--- Description of the task ---
Arrange the material between the lines holding "SAILING (418, 147)" and "GPA (531, 288)", inclusive, as a Markdown table with the columns Row and Material line. Number each row and omit blank lines.

--- Input material ---
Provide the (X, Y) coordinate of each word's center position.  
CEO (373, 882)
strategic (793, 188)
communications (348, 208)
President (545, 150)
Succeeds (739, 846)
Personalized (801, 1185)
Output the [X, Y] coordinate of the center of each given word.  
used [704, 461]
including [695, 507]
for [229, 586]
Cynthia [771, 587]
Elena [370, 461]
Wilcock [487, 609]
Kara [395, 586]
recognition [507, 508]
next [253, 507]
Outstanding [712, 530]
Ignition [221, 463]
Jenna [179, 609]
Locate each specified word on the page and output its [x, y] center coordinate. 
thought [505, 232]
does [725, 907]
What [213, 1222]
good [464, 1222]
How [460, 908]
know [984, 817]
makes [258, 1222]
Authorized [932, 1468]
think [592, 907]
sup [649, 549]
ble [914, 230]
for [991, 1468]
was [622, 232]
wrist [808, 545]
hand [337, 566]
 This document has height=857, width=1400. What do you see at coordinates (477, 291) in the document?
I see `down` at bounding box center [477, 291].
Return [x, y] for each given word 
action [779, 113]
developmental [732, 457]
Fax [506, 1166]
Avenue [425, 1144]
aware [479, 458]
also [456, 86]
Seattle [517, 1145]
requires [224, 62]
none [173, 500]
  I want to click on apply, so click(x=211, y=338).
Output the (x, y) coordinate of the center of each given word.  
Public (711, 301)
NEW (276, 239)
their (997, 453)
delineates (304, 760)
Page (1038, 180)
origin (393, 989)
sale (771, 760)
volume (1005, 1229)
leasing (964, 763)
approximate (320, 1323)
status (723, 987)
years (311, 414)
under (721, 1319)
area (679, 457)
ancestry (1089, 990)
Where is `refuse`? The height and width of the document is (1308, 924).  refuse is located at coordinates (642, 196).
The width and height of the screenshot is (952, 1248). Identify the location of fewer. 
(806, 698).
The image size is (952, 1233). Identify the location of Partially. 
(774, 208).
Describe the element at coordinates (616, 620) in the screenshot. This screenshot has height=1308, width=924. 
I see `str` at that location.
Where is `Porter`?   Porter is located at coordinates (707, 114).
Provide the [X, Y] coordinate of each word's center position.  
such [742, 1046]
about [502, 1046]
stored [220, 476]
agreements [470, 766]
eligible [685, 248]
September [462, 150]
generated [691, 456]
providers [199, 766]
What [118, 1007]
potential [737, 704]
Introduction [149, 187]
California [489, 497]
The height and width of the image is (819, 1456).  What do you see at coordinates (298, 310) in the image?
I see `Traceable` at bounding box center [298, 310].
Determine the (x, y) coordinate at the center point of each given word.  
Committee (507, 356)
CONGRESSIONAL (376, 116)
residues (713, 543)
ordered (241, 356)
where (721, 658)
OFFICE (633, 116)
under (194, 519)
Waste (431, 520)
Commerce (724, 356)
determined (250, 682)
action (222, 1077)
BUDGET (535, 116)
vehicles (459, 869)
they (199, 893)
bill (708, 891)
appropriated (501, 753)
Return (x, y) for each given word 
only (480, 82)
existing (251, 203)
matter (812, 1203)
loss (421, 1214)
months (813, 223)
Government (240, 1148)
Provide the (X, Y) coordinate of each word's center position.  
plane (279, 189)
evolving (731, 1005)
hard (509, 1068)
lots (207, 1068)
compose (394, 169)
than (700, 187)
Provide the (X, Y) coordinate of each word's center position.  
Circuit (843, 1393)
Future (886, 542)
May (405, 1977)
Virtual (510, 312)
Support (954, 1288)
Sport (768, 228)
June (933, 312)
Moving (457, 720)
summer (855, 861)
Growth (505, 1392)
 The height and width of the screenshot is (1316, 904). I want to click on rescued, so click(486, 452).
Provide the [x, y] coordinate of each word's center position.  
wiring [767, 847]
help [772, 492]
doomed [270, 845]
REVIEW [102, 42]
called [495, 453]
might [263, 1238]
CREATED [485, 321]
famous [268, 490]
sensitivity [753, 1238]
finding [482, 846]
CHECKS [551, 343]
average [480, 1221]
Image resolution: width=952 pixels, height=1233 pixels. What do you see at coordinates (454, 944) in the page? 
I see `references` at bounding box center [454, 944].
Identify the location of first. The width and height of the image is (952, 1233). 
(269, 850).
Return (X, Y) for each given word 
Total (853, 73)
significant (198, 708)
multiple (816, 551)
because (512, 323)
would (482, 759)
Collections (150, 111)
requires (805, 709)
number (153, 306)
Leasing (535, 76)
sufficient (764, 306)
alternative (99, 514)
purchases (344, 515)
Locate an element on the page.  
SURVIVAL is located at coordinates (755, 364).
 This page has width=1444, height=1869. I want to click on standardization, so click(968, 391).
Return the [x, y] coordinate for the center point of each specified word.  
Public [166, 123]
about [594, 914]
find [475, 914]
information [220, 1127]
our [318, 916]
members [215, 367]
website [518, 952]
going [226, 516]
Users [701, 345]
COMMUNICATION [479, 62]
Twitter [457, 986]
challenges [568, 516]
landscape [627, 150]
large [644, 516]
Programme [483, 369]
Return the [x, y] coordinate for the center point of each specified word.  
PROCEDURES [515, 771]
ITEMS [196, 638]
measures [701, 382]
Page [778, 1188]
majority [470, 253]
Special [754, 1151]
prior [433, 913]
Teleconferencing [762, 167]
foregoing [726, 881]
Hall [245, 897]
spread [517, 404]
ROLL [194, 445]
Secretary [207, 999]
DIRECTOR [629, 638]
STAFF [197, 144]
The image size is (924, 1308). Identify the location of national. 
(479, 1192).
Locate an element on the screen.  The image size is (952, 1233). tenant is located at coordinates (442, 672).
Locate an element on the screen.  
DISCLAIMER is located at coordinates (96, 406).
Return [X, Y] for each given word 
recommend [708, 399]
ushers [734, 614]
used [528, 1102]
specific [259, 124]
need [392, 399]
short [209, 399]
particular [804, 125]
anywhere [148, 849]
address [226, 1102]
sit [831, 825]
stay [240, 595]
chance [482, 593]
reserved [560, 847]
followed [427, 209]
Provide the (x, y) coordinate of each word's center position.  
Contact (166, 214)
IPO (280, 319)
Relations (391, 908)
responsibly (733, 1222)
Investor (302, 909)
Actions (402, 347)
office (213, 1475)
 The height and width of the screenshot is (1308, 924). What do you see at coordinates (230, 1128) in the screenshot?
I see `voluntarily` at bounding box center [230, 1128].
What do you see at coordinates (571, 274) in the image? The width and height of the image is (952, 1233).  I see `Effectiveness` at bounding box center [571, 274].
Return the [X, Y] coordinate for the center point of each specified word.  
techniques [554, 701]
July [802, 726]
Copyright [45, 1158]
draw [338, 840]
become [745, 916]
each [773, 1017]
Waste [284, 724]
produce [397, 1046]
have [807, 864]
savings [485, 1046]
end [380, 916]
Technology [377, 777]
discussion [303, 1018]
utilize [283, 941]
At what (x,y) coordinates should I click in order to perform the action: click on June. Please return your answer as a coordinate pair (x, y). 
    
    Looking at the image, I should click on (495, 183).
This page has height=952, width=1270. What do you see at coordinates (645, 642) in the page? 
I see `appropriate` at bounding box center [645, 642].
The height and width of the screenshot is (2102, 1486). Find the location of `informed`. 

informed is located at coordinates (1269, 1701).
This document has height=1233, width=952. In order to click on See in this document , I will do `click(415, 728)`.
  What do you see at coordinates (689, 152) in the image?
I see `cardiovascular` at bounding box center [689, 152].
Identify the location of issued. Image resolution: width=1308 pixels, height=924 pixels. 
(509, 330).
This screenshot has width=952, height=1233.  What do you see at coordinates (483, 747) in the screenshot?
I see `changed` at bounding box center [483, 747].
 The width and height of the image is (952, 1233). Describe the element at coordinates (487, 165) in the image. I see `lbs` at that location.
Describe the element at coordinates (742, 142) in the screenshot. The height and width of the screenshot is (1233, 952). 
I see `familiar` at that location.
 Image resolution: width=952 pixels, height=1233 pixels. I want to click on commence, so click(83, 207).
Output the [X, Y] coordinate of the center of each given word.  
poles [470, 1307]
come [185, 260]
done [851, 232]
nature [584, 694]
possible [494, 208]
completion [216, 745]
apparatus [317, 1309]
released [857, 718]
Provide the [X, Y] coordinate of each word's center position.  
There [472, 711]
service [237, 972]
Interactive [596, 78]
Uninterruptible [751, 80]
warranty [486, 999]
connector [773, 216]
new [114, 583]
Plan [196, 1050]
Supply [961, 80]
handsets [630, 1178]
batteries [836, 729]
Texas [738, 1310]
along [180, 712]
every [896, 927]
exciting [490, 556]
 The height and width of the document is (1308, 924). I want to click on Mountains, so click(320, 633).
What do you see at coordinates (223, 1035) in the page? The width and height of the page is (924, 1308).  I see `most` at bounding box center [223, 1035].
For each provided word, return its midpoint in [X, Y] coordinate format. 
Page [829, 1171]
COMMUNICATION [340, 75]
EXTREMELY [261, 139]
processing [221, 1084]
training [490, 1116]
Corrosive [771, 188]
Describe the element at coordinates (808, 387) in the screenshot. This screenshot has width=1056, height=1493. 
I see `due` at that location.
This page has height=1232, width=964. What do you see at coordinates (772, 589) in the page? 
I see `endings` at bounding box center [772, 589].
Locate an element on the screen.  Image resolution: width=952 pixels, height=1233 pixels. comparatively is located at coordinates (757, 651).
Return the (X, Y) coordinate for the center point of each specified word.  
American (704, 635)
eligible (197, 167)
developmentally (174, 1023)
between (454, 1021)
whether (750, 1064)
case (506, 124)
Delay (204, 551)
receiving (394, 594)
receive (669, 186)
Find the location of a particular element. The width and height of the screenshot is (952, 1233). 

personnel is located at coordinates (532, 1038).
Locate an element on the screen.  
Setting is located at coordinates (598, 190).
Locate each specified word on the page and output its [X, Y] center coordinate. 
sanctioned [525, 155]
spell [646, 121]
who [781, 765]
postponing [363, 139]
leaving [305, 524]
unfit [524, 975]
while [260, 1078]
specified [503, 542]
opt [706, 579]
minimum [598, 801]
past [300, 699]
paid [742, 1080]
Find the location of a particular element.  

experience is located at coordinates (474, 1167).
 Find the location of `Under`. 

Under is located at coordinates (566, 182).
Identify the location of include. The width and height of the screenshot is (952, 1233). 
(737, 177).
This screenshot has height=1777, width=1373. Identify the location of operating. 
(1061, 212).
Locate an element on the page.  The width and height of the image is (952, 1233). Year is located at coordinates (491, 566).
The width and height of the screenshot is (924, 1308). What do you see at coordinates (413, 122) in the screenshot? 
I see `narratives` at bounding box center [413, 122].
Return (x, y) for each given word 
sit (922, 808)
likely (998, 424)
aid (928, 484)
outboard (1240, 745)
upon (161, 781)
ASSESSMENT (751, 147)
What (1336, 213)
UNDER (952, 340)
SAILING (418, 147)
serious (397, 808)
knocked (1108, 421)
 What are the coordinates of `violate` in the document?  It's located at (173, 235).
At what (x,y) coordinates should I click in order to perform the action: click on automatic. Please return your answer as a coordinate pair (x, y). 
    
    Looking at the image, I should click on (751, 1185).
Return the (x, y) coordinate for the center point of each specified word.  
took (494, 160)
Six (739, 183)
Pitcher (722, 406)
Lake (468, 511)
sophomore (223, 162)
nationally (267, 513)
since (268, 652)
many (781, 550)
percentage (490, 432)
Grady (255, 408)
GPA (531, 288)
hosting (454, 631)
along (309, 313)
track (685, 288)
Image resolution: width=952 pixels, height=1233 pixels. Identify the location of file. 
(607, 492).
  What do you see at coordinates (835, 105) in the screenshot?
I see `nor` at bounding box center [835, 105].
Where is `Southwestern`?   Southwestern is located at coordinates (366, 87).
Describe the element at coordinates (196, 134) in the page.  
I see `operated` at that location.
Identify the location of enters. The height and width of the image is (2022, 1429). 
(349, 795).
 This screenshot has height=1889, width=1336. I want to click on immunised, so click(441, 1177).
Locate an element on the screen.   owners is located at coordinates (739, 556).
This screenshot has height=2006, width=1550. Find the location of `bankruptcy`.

--- Complete answer ---
| Row | Material line |
|---|---|
| 1 | SAILING (418, 147) |
| 2 | serious (397, 808) |
| 3 | knocked (1108, 421) |
| 4 |  What are the coordinates of `violate` in the document?  It's located at (173, 235). |
| 5 | At what (x,y) coordinates should I click in order to perform the action: click on automatic. Please return your answer as a coordinate pair (x, y).  |
| 6 |     Looking at the image, I should click on (751, 1185). |
| 7 | Return the (x, y) coordinate for the center point of each specified word.   |
| 8 | took (494, 160) |
| 9 | Six (739, 183) |
| 10 | Pitcher (722, 406) |
| 11 | Lake (468, 511) |
| 12 | sophomore (223, 162) |
| 13 | nationally (267, 513) |
| 14 | since (268, 652) |
| 15 | many (781, 550) |
| 16 | percentage (490, 432) |
| 17 | Grady (255, 408) |
| 18 | GPA (531, 288) |